PURPOSE: Microsurgical technique is essential to the plastic surgeon’s armamentarium. Herein, the purpose of this project was to develop a simulation and video-based curriculum to accelerate the microsurgical learning curve of junior trainees. METHODS: A 3D printed microsurgical simulator was developed, with silicone mock vessels of various sizes (Figure 1). To guide learners, we produced a video-based curriculum with stepwise “Needle Control”, “Knot Tying”, and “Vessel Work” drills. Learners navigate this portable training regimen from home. In this pilot study, we gave 10 medical students curriculum access for 2 weeks. Before and after, the participants filled out surveys and performed live rat femoral artery anastomoses under a recording microscope (Figure 2).

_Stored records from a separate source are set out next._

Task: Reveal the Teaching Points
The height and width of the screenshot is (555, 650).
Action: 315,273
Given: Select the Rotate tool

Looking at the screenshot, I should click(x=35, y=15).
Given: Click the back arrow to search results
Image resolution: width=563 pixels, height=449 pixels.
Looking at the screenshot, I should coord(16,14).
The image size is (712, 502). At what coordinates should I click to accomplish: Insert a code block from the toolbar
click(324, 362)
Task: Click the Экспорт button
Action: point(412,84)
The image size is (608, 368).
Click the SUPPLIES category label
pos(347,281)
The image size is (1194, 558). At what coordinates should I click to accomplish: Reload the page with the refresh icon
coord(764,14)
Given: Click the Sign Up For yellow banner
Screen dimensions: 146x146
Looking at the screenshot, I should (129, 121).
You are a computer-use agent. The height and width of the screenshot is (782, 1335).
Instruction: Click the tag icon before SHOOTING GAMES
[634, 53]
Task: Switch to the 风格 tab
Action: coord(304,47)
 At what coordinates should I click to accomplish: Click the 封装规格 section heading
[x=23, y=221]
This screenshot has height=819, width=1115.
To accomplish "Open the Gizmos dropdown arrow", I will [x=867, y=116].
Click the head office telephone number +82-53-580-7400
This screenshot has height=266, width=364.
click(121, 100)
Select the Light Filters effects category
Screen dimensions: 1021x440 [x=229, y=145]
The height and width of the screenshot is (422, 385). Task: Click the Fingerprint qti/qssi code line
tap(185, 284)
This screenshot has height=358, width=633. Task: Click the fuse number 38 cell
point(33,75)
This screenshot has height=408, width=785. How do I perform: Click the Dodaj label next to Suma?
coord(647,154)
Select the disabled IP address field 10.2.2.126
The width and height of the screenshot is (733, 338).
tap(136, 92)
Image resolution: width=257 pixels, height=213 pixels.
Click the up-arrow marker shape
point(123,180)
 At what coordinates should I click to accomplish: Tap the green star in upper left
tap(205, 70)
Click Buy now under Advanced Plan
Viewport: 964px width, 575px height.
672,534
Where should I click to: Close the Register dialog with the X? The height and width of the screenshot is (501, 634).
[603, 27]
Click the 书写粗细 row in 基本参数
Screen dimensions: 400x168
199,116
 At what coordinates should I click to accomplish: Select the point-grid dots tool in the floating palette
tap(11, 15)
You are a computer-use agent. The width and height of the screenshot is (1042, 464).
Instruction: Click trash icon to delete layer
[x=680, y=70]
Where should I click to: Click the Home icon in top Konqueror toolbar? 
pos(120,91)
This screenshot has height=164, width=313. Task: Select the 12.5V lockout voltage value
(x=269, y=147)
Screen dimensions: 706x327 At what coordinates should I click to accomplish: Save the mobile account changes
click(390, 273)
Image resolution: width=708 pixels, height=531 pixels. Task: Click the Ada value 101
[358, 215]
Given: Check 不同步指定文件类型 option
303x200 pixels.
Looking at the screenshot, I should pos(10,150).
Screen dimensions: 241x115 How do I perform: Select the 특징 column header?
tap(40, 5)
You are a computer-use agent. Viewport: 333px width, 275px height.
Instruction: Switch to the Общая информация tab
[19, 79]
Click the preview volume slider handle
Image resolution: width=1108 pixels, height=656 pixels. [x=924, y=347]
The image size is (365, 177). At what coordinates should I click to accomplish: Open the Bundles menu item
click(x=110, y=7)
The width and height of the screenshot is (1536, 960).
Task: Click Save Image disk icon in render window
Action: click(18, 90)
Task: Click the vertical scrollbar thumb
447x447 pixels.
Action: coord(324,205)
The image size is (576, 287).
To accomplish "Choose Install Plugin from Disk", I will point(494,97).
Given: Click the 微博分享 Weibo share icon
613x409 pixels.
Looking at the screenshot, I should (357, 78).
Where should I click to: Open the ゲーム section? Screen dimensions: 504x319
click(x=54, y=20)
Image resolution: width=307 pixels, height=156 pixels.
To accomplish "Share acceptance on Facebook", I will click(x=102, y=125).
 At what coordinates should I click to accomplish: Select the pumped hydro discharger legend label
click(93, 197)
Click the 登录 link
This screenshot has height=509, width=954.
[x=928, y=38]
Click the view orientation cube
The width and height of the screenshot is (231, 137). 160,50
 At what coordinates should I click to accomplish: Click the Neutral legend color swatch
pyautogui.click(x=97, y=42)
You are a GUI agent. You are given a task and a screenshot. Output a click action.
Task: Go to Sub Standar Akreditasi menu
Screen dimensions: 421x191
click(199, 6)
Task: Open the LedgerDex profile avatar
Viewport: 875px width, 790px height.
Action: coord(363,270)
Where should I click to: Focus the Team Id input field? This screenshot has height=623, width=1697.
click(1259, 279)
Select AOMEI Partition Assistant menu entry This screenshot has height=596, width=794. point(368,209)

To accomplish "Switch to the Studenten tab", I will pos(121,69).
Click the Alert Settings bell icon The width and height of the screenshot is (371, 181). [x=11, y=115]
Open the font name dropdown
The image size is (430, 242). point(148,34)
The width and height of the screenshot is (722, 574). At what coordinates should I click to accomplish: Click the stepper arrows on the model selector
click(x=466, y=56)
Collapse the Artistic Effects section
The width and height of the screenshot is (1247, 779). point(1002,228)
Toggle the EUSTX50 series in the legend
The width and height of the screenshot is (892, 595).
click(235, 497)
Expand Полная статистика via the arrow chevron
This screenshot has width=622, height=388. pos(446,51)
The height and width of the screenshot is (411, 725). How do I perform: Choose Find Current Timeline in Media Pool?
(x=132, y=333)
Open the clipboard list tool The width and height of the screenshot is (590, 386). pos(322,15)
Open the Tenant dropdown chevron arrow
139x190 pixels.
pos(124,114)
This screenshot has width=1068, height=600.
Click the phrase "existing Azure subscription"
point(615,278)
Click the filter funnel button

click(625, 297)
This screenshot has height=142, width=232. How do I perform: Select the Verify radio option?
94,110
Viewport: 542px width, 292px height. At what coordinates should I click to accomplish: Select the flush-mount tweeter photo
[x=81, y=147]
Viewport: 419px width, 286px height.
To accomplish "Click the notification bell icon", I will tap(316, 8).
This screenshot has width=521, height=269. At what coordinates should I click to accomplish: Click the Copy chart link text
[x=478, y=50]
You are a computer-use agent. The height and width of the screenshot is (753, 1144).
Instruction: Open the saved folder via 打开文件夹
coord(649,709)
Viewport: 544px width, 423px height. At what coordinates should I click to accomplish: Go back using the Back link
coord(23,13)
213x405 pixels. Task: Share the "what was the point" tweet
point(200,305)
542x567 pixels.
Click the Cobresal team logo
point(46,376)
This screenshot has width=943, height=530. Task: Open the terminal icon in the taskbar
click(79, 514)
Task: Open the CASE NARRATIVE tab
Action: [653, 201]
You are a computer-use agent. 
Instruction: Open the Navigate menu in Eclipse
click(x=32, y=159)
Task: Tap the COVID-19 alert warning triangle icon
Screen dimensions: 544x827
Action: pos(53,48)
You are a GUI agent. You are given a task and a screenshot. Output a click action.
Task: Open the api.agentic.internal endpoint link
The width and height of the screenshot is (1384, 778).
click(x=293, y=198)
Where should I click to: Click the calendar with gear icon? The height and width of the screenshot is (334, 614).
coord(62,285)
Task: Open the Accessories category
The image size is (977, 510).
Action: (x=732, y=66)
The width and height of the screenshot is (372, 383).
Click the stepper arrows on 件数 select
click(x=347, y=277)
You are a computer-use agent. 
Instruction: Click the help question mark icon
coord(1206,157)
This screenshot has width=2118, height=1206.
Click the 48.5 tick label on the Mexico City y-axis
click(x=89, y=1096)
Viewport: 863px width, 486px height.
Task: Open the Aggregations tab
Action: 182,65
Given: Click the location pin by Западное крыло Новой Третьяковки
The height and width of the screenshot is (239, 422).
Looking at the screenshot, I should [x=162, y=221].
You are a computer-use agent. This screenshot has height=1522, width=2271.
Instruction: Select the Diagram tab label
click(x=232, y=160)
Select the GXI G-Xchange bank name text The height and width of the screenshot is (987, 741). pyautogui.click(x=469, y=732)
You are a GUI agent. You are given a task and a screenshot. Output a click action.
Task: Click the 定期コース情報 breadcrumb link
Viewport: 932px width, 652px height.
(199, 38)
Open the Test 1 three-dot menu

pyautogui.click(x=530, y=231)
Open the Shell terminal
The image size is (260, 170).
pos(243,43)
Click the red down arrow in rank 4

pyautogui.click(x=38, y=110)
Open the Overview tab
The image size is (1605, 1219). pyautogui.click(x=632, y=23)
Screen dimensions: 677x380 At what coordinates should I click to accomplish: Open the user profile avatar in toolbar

Videos from 3 chief plastic surgery residents served as our control group. Two attendings graded all anonymous videos using the Stanford Microsurgery and Resident Training (SMaRT) Scale. RESULTS: Following the 2-week training program, student participants demonstrated statistically significant improvements (p<0.01) across all SMaRT Scale metrics and approached the scores of the chief plastic surgery residents (Figure 3). Student live rat anastomosis times improved from 71.2 to 32.1 minutes (control group = 26.7 minutes) (Figure 4). Student anastomosis patency rates improved from 30% to 80% (control group = 100%) (Figure 5). CONCLUSIONS: An accessible simulation and video-based microsurgical curriculum was developed. A pilot group of 10 medical students improved in terms of subjective confidence, objective microsurgical skill, and speed. Based on this pilot project’s success, the curriculum has since been incorporated into the formal Plastic Surgery training at our institution.